> **DIRECTION**
Pull out every line in the data below that contains the string "width". Case counts, so uppercase and lowercase letters must match.
= = =
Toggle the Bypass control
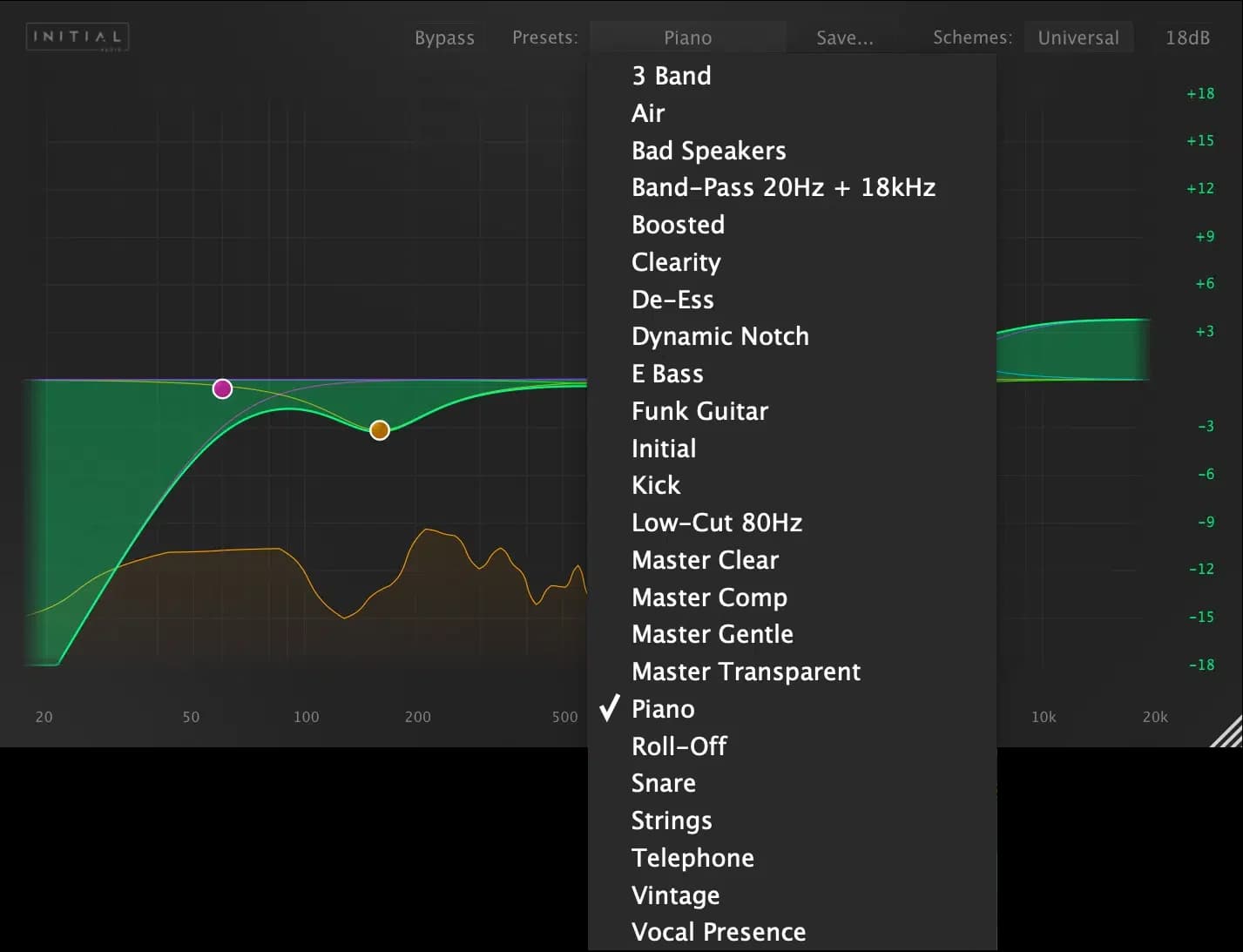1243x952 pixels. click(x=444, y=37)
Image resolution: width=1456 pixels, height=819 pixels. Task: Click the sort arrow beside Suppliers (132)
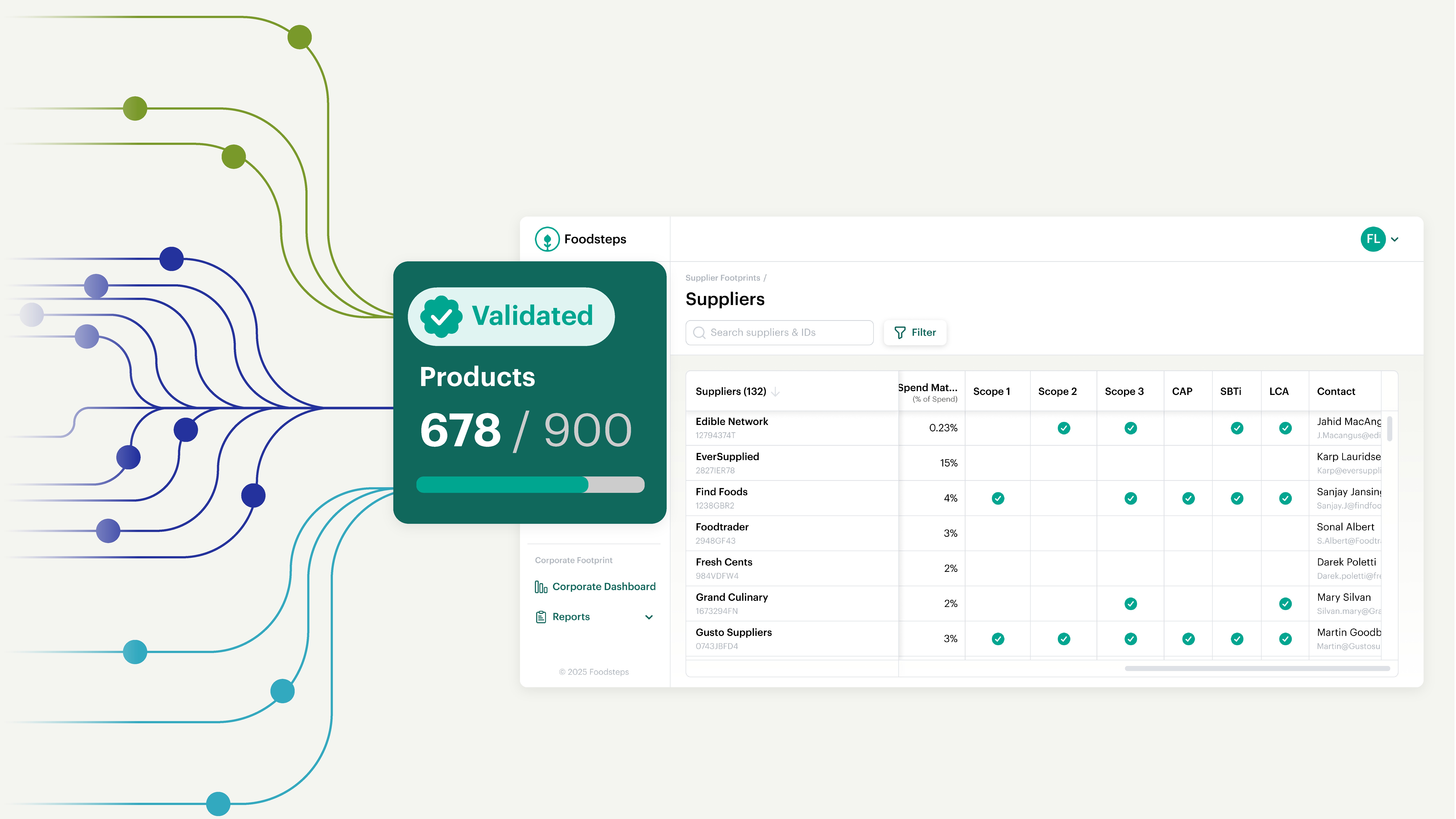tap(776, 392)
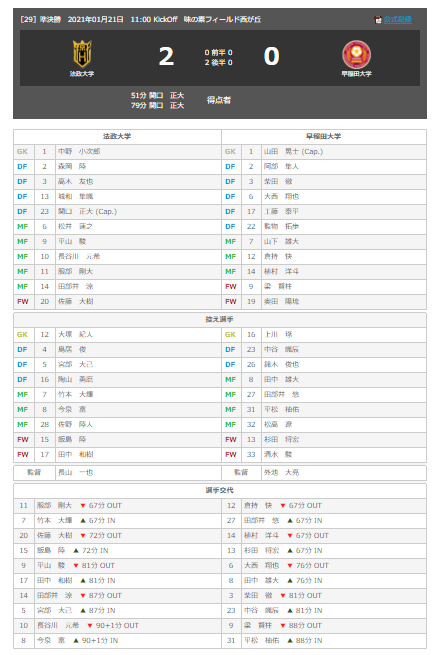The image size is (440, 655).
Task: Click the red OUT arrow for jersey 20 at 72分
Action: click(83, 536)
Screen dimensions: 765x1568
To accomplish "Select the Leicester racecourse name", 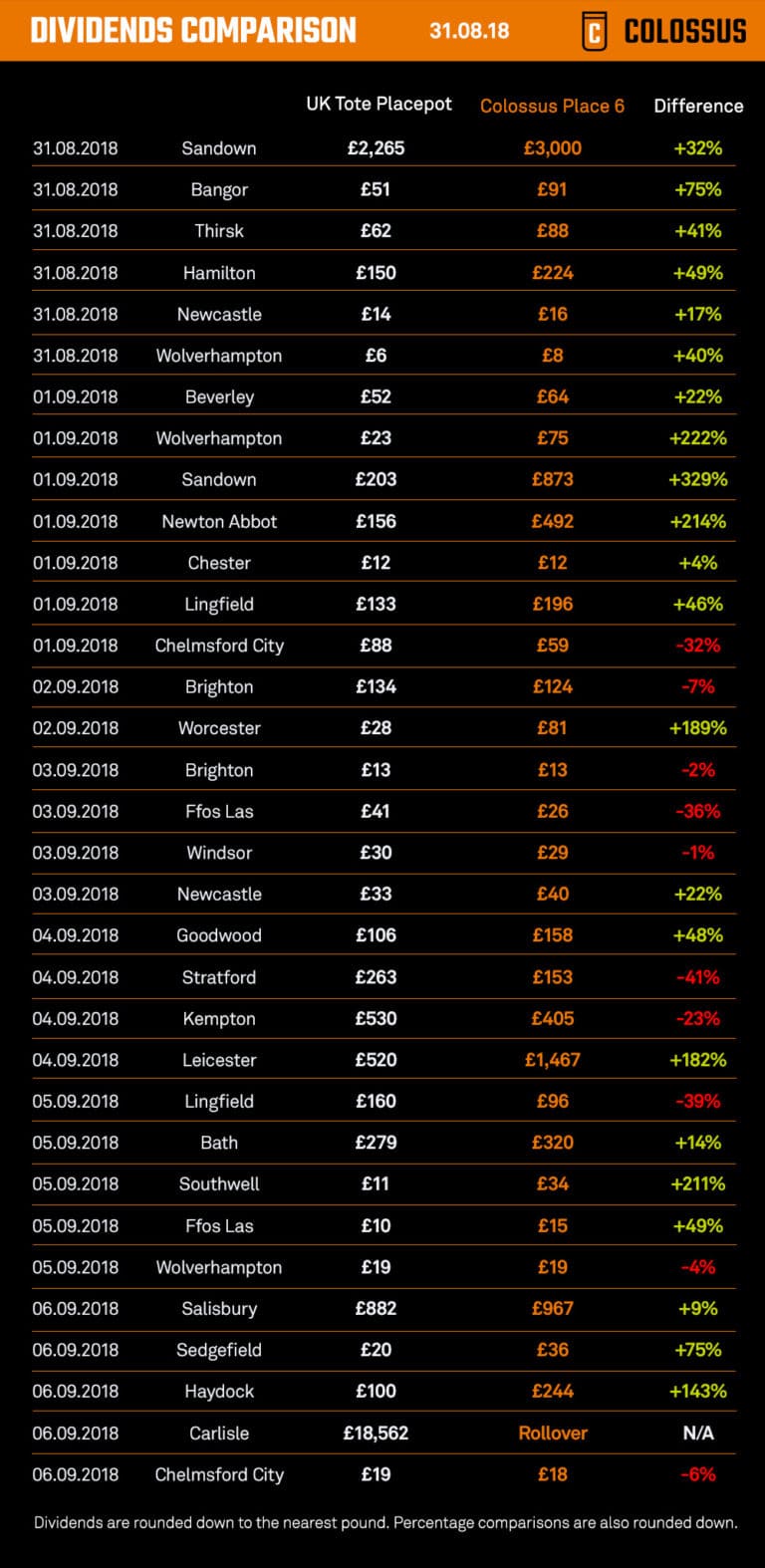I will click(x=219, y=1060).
= = =
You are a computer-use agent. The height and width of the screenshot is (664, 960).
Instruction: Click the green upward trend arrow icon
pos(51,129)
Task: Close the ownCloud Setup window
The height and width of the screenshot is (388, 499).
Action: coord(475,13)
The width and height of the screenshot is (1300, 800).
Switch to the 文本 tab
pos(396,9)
= = =
> **CORRECT RESPONSE**
Image resolution: width=1456 pixels, height=819 pixels. Task: Click the sort arrow beside Suppliers (132)
You are a computer-use agent. The height and width of the screenshot is (664, 960).
The height and width of the screenshot is (388, 499).
The width and height of the screenshot is (1300, 800).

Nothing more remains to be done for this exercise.